The Gang Inflates quickly became one of my all-time favorite episodes from the moment it aired. It’s not only a great example of what Sunny’s humor is, but a hard nod to the audience that, while a lot has changed over the years and the characters are clearly growing, they’re still committed to keeping the Gang stuck in their ways. Things are “blown up” to try and spur the Gang to move forward, yet they all end up in the same place they began, proving they can’t (or won’t) move forward:
Mac and Dennis blow up a couch to replace their old one, inspiring Dennis to pitch a new business idea he has complete confidence in (despite the fact that he had just high-fived Mac over trading a ten dollar bill for a five). Mac easily proves he can’t even make good decisions for himself while Dennis proves that not only does he have terrible business sense in the market (inflatable furniture), he also has bad business sense with investments (Charlie’s TMNT pies). Charlie washes out their debt, but they’re in their mid-40s now and provenly no closer to being able to fend for themselves.
Dee’s life is blown up when she is forcibly evicted from her apartment. Displaced, she has to glue herself to the walls of the Gang’s apartments to keep from being pushed out. Frank is the only one who has given her security and it's only because he literally owns the ground she walks on. Charlie gets her back into her apartment, but she’s been with these guys for two decades and she still has to stick herself into every situation to keep from being ignored.
Charlie’s doors are blown down as Frank refuses to hear out his investment opportunity, intent on making changes in an uncomfortable way. Charlie just wants Frank to take him seriously, hear him out on his investment, but the man won’t do that, so he has to go the long route instead. His clear sense of business-talk convinces Dennis to invest, and while it immediately turns out to be seen as another ‘worthless’ Charlie investment, it actually proves that Charlie does understand business tactic (more-so, the manipulation side of things).
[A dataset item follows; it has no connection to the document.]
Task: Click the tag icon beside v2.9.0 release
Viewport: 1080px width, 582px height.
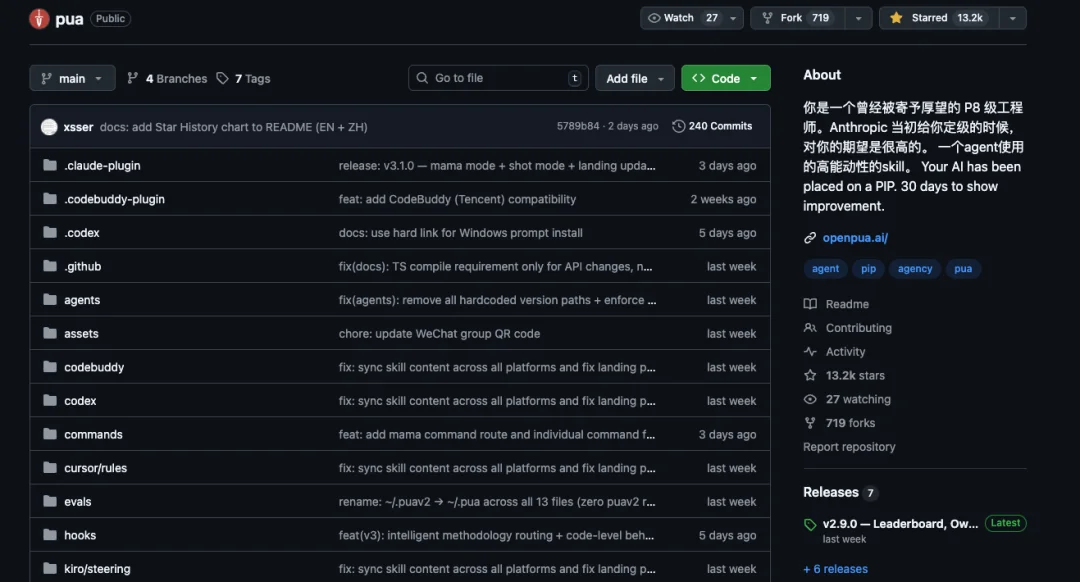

He didn’t set out on his endeavor to trade the pies off to Frank, he wanted to go in on them together, but he uses what he’s learned in order to keep ahold of what they know—to maintain the status-quo and put everything back to how it’s always been.
In my opinion, it’s the perfect season opener: we’re not going anywhere, and while the Gang are going to keep trying to move forward, they’re not going anywhere either. But with that being said, one thing did go somewhere this episode: my title subject—Mac and Dennis’ couch.
For as far as we know, that thing is gone for good (and, the inflatable furniture may be here to stay). And while they’re very proud of the fact that they’ve had it for so long (albeit, rented, not owned), they’re ready to move on, and have already chucked it by the time we enter the opening scene of the season. (What spurred this? I’d say it’s pretty fun to let your imagination run wild and free on that question.) What immediately struck me as interesting is the claim of longevity of their couch: fifteen years.
You could go the simple route of chalking it up as a nod to the audience: we’re entering the sixteenth season, so they have fifteen seasons behind them, and thus “fifteen years,” with the couch, but since Season 15 made the conscious decision to keep the show in the present-day, one season = one year no longer works for the characters. So how do we figure that Mac and Dennis, as characters living in 2023, claim they’ve had their couch for fifteen years?
They’ve been roommates for well over fifteen years, but have they had their couch for longer than fifteen years? Well yes, but also no.
Their signature black leather couch doesn’t actually make an appearance until Season 2 (Season 1 featured a three-seater, brown couch), so we can assume they got it in 2006. Now that would still put Mac and Dennis’ couch over fifteen years in 2023, until you factor in the period of time in which they definitely didn’t have their couch—Seasons 10-12.
Thanksgiving 2013, Mac and Dennis' apartment burns down (and thus, their couch burns too) and move in with Dee for a couple of years. In the beginning of 2017, Mac restores their apartment to its exact-likeness, black leather couch included (side note: finding out they rent that thing actually makes Mac look a little less insane for being able to perfectly replace their furniture after the fire).
So they had their couch from 2006 through 2013, about eight years, and then once again from 2017 through 2023, about seven years, to bring us to:
Fifteen years, calculated by combining two periods of time broken up by major displacement, Dennis leaving and returning, a world pandemic, but it’s now that they’re moving on. This episode everyone was displaced, yet they all returned right where they began, but the couch seemingly didn’t.
Was it simply thrown out for a plot device? Fifteen years stated only as a nod to the show’s milestone? Or is letting go of the couch telling of something further defining? Fifteen years, reached only by constantly returning and scraping together botched time, finally put behind them? Is this, being the one lasting change from the episode, a hint that Mac and Dennis are finally ready to let go of something familiar and accept something new?
Since we never physically return to their apartment in Season 16, that remains to be seen.